Pixel coordinate grounding data
○ ○ ○ ○ ○ ○ ○
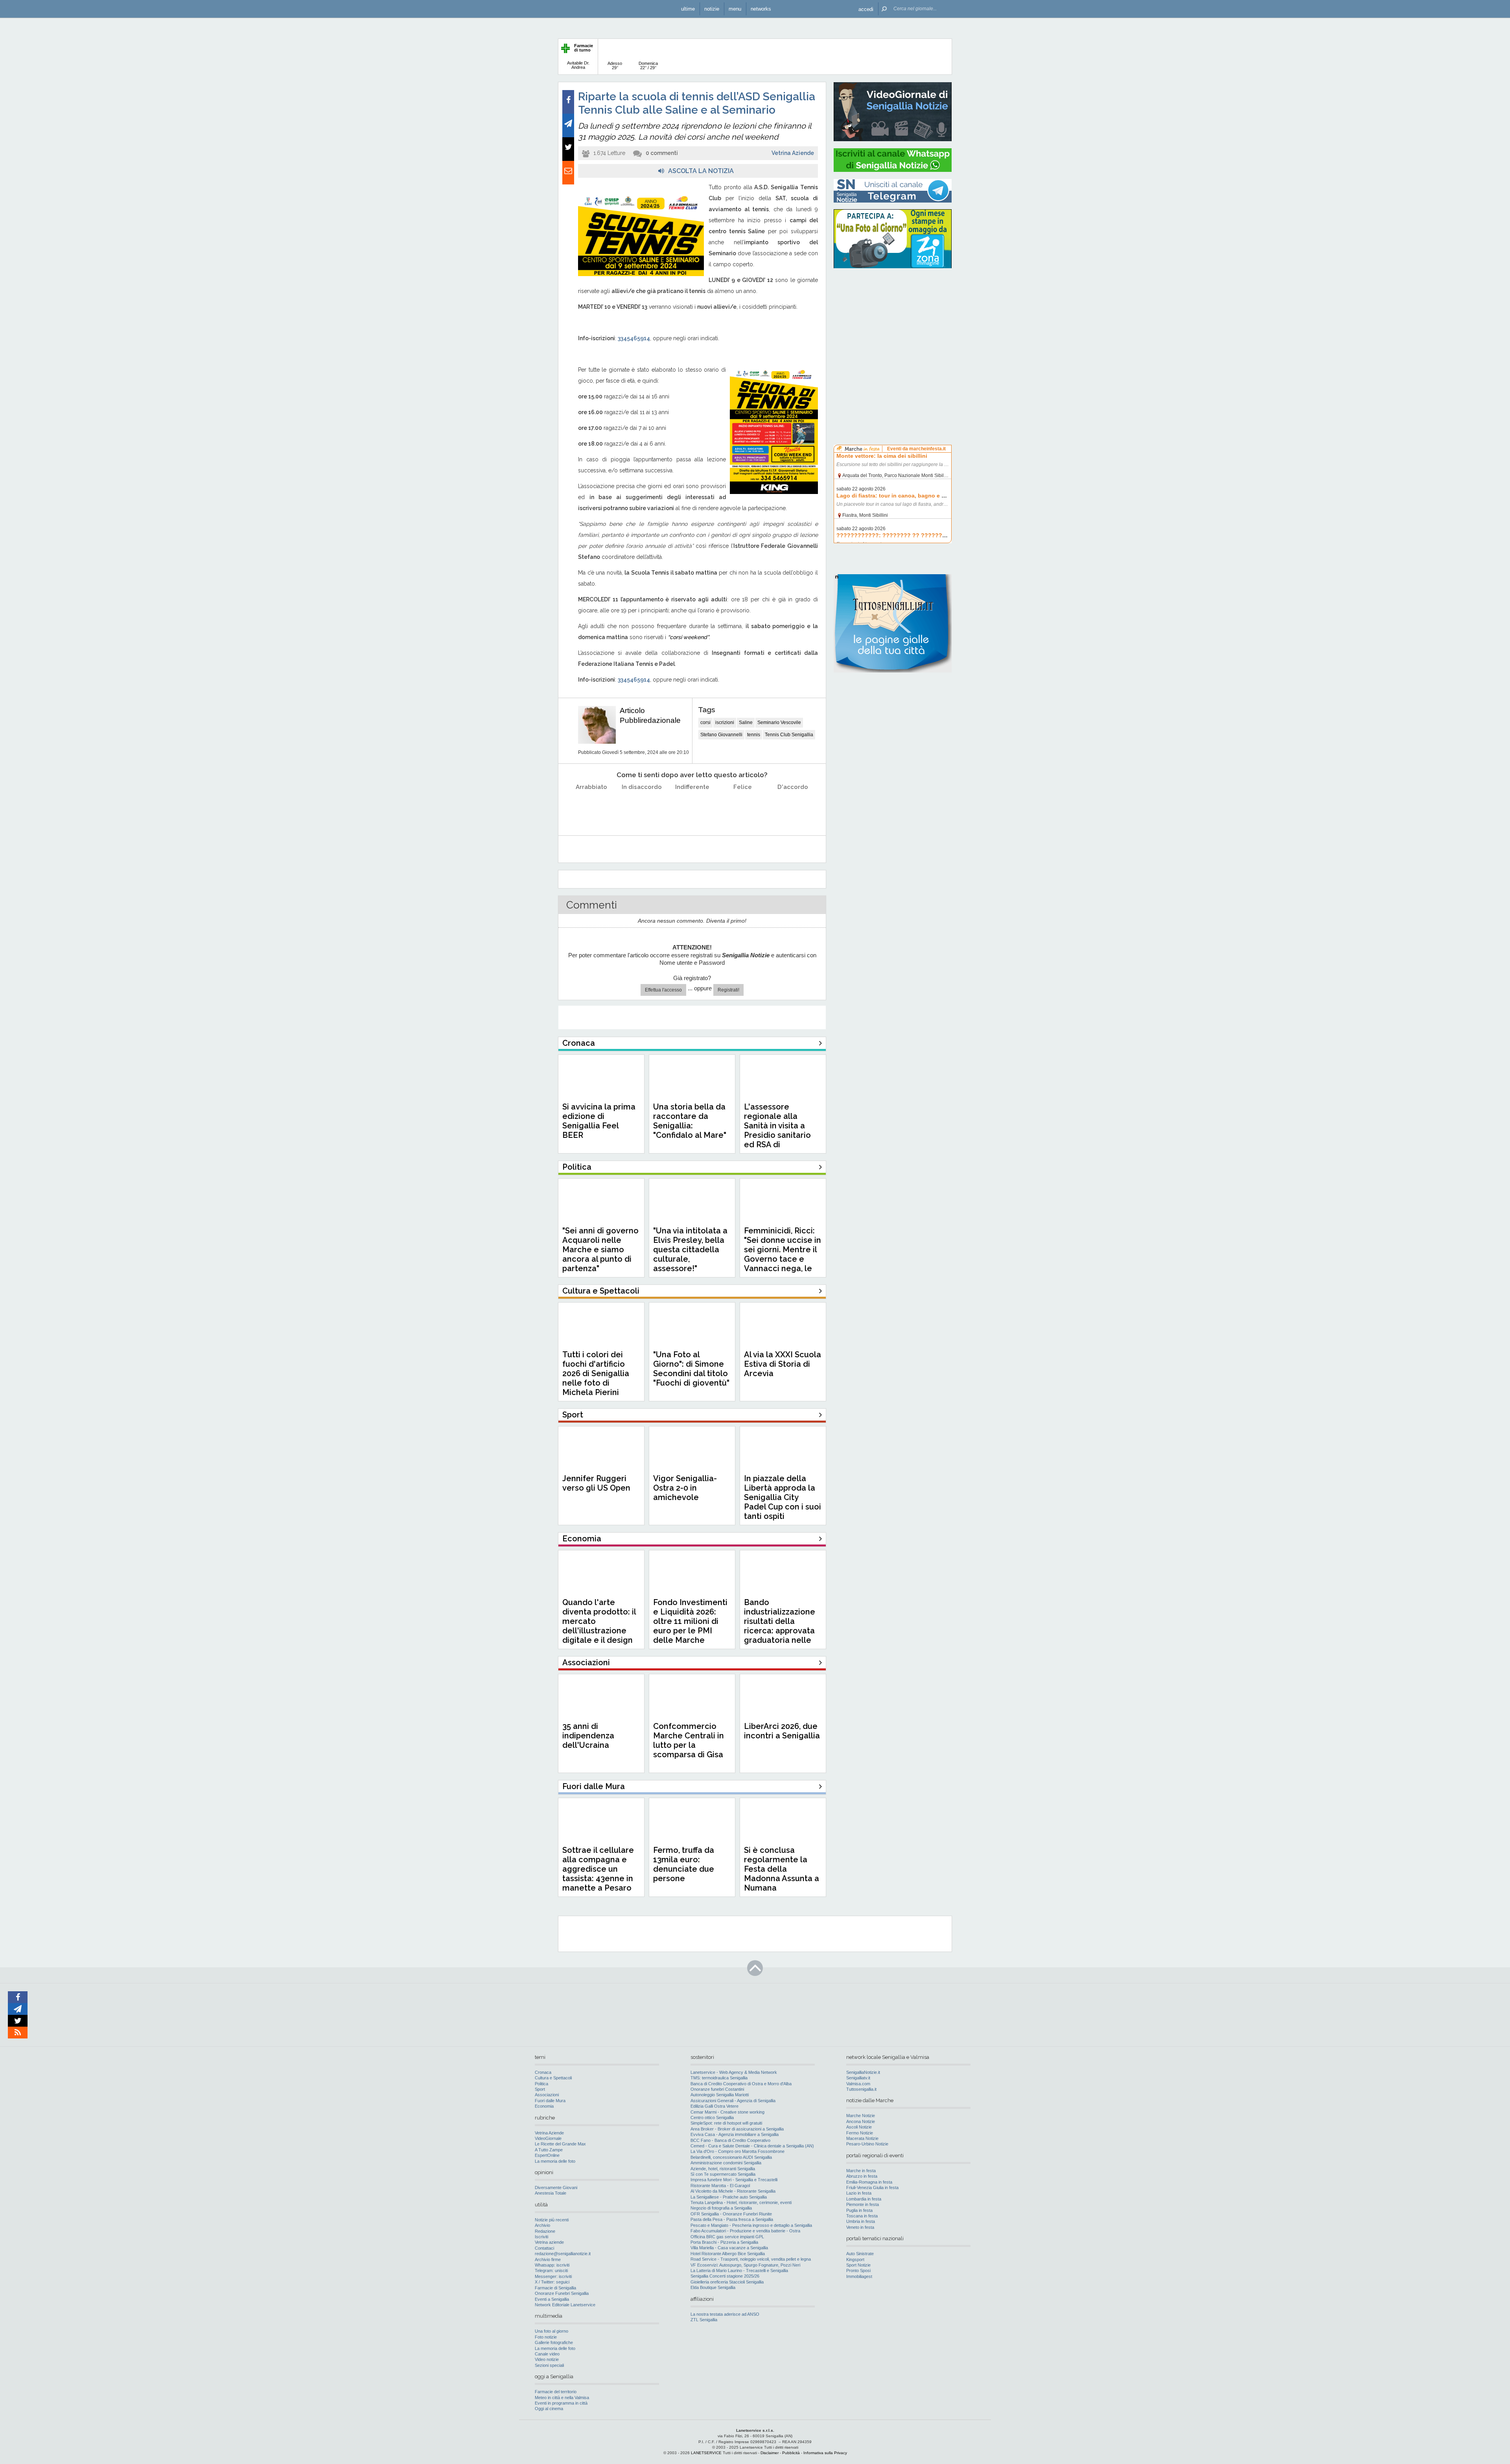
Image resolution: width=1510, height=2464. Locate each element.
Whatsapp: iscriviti (552, 2265)
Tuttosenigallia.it (861, 2089)
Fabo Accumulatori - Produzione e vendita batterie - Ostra (745, 2230)
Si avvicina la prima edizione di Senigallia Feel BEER (598, 1121)
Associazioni (547, 2094)
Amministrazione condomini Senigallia (726, 2162)
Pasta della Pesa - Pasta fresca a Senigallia (732, 2219)
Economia (544, 2106)
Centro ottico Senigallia (712, 2117)
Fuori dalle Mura (550, 2100)
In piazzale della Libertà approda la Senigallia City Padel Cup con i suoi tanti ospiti (782, 1497)
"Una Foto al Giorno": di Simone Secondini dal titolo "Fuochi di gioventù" (691, 1369)
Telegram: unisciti (551, 2270)
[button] (865, 9)
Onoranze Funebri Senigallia (562, 2293)
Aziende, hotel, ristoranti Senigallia (723, 2168)
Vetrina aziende (549, 2242)
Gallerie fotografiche (554, 2342)
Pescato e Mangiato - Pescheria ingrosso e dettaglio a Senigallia (751, 2225)
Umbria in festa (860, 2221)
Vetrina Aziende (793, 153)
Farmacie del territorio (555, 2391)
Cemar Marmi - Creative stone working (727, 2112)
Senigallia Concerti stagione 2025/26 (725, 2276)
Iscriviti (541, 2236)
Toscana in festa (862, 2215)
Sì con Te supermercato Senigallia (723, 2174)
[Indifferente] (692, 807)
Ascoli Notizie (859, 2127)
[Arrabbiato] (591, 807)
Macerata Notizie (862, 2138)
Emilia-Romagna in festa (869, 2182)
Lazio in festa (858, 2193)
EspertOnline (547, 2155)
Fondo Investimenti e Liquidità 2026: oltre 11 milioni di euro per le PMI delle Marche (690, 1621)
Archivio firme (548, 2259)
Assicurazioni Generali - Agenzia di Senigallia (733, 2100)
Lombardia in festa (863, 2199)
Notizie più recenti (552, 2219)
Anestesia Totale (550, 2193)
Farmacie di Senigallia (555, 2287)
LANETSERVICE (706, 2453)
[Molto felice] (793, 807)
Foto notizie (546, 2337)
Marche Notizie (860, 2115)
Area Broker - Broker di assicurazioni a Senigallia (737, 2129)
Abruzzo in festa (861, 2176)
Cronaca (543, 2072)
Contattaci (544, 2248)
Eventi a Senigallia (552, 2299)
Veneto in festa (860, 2227)
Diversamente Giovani (556, 2187)
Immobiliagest (859, 2276)
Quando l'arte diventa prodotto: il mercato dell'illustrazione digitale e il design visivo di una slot (599, 1626)
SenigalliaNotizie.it (863, 2072)
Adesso (615, 65)
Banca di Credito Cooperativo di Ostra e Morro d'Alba (741, 2083)
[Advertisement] (893, 324)
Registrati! (728, 990)
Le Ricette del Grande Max (560, 2143)
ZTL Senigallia (704, 2319)
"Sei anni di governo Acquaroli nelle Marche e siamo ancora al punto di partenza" (600, 1249)
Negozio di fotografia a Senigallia (721, 2208)
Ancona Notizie (860, 2121)
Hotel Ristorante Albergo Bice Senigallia (728, 2253)
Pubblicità (791, 2453)
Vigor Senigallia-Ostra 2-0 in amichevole (685, 1488)
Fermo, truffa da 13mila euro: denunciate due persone (683, 1864)
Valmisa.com (858, 2083)
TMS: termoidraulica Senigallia (719, 2077)
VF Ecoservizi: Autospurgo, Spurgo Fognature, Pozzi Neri (745, 2265)
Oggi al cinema (549, 2408)
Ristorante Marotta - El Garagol (720, 2185)
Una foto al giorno (551, 2331)
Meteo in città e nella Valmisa (562, 2397)
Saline (746, 722)
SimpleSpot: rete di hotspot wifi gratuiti (726, 2123)
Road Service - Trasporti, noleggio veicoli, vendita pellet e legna (751, 2259)
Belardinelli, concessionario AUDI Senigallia (731, 2157)
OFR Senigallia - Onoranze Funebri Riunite (731, 2214)
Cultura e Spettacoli (553, 2077)
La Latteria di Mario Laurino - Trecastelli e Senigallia (739, 2270)
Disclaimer (770, 2453)
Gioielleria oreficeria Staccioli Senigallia (727, 2282)
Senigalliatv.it (858, 2077)
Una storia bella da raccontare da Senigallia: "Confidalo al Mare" (689, 1121)
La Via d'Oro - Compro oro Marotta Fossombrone (737, 2151)
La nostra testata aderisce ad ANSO (725, 2314)
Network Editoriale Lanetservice (565, 2304)
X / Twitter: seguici (552, 2282)
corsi (705, 722)
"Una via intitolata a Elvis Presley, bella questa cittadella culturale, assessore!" (690, 1249)
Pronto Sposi (858, 2270)
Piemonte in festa (862, 2204)
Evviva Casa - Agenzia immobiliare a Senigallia (735, 2134)
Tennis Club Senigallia (789, 734)
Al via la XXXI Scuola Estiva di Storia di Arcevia (782, 1364)
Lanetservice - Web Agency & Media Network (734, 2072)
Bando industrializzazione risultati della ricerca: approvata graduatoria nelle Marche (779, 1626)
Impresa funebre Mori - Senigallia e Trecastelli (734, 2179)
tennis (753, 734)
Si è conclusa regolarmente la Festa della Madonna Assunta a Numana (781, 1869)
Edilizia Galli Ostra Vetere (714, 2106)
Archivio (542, 2225)
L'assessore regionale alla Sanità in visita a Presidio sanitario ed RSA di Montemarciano (777, 1130)
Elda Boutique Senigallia (713, 2287)
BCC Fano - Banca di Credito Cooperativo (730, 2140)
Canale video (547, 2354)
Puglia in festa (859, 2210)
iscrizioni (724, 722)
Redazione (545, 2231)
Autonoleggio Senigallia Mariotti (720, 2094)
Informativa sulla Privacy (825, 2453)
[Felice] (742, 807)
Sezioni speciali (549, 2365)
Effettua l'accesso (663, 990)
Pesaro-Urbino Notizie (867, 2143)
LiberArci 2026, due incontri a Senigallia (782, 1730)
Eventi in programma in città (561, 2403)
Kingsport (855, 2259)
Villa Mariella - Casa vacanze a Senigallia (729, 2247)
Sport (540, 2089)
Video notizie (547, 2359)
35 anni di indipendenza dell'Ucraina (588, 1735)
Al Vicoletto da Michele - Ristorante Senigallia (733, 2191)
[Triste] (642, 807)
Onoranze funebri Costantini (717, 2089)
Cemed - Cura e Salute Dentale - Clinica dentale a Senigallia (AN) (752, 2145)
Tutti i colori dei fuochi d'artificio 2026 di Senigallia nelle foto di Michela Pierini (595, 1373)
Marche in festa (861, 2170)
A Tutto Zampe (549, 2149)
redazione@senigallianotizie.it (563, 2253)
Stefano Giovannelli (721, 734)
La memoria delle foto (555, 2161)
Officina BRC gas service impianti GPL (727, 2236)
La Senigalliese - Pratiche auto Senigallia (729, 2197)
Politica (541, 2083)
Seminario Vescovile (779, 722)
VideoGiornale (548, 2138)
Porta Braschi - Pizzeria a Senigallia (724, 2242)
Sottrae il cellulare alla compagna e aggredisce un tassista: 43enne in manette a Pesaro (598, 1869)
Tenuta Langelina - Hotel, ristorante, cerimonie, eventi (741, 2202)
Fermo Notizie (859, 2132)
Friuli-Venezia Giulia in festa (872, 2187)
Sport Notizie (858, 2265)
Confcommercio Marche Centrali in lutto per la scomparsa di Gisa (688, 1740)
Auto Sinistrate (860, 2253)
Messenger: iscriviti (553, 2276)
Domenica (648, 65)
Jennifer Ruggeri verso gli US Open (596, 1483)
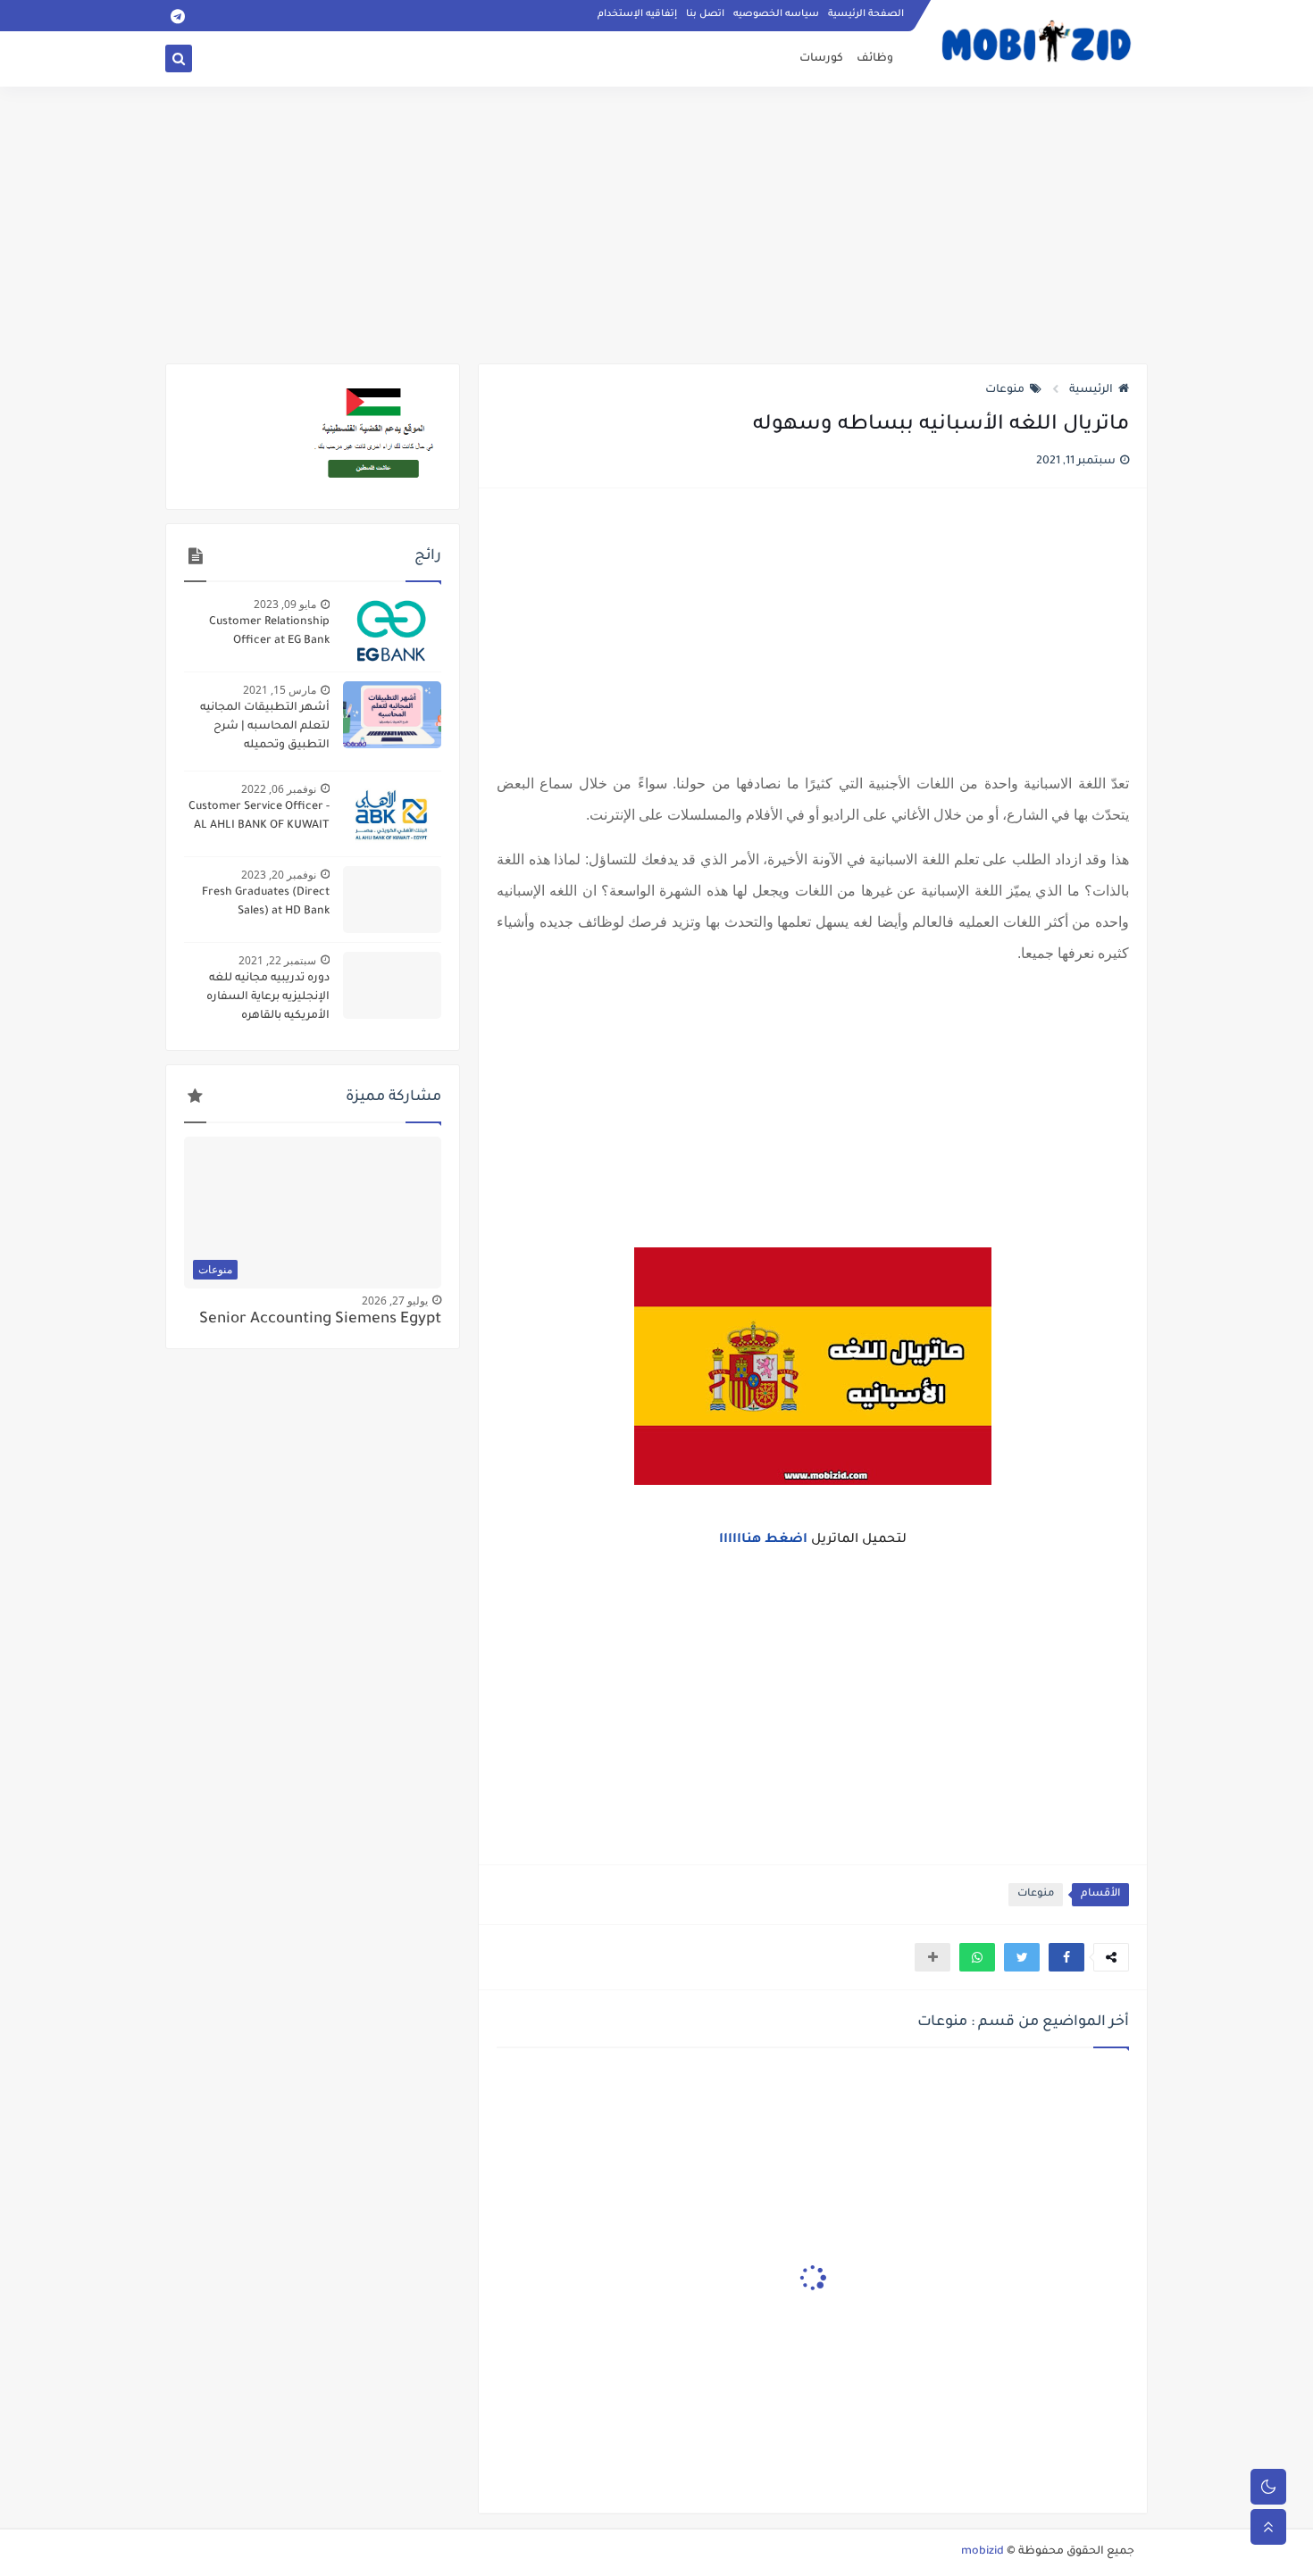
○ ○ ○ ○ ○ ○ ○
- WHAT IS BEING ASKED: Look above for the line with "ZTL Senigallia (704, 2319)" and the line with "Lanetservice - Web"; transcribe both and all lines in between, exactly, and nothing else.

- WRITTEN RESPONSE:
ZTL Senigallia (704, 2319)
"Sei anni di governo Acquaroli nelle Marche e siamo ancora al punto di partenza" (600, 1249)
Negozio di fotografia a Senigallia (721, 2208)
Ancona Notizie (860, 2121)
Hotel Ristorante Albergo Bice Senigallia (728, 2253)
Pubblicità (791, 2453)
Vigor Senigallia-Ostra 2-0 in amichevole (685, 1488)
Fermo, truffa da 13mila euro: denunciate due persone (683, 1864)
Valmisa.com (858, 2083)
TMS: termoidraulica Senigallia (719, 2077)
VF Ecoservizi: Autospurgo, Spurgo Fognature, Pozzi Neri (745, 2265)
Oggi al cinema (549, 2408)
Ristorante Marotta - El Garagol (720, 2185)
Una foto al giorno (551, 2331)
Meteo in città e nella Valmisa (562, 2397)
Saline (746, 722)
SimpleSpot: rete di hotspot wifi gratuiti (726, 2123)
Road Service - Trasporti, noleggio veicoli, vendita pellet e legna (751, 2259)
Belardinelli, concessionario AUDI Senigallia (731, 2157)
OFR Senigallia - Onoranze Funebri Riunite (731, 2214)
Cultura e Spettacoli (553, 2077)
La Latteria di Mario Laurino - Trecastelli e Senigallia (739, 2270)
Disclaimer (770, 2453)
Gioielleria oreficeria Staccioli Senigallia (727, 2282)
Senigalliatv.it (858, 2077)
Una storia bella da raccontare da Senigallia: "Confidalo al Mare" (689, 1121)
La Via d'Oro - Compro oro Marotta Fossombrone (737, 2151)
La nostra testata aderisce ad ANSO (725, 2314)
Network Editoriale Lanetservice (565, 2304)
X / Twitter: seguici (552, 2282)
corsi (705, 722)
"Una via intitolata a Elvis Presley, bella questa cittadella culturale, assessore!" (690, 1249)
Pronto Sposi (858, 2270)
Piemonte in festa (862, 2204)
Evviva Casa - Agenzia immobiliare a Senigallia (735, 2134)
Tennis Club Senigallia (789, 734)
Al via la XXXI Scuola Estiva di Storia di Arcevia (782, 1364)
Lanetservice - Web Agency & Media Network (734, 2072)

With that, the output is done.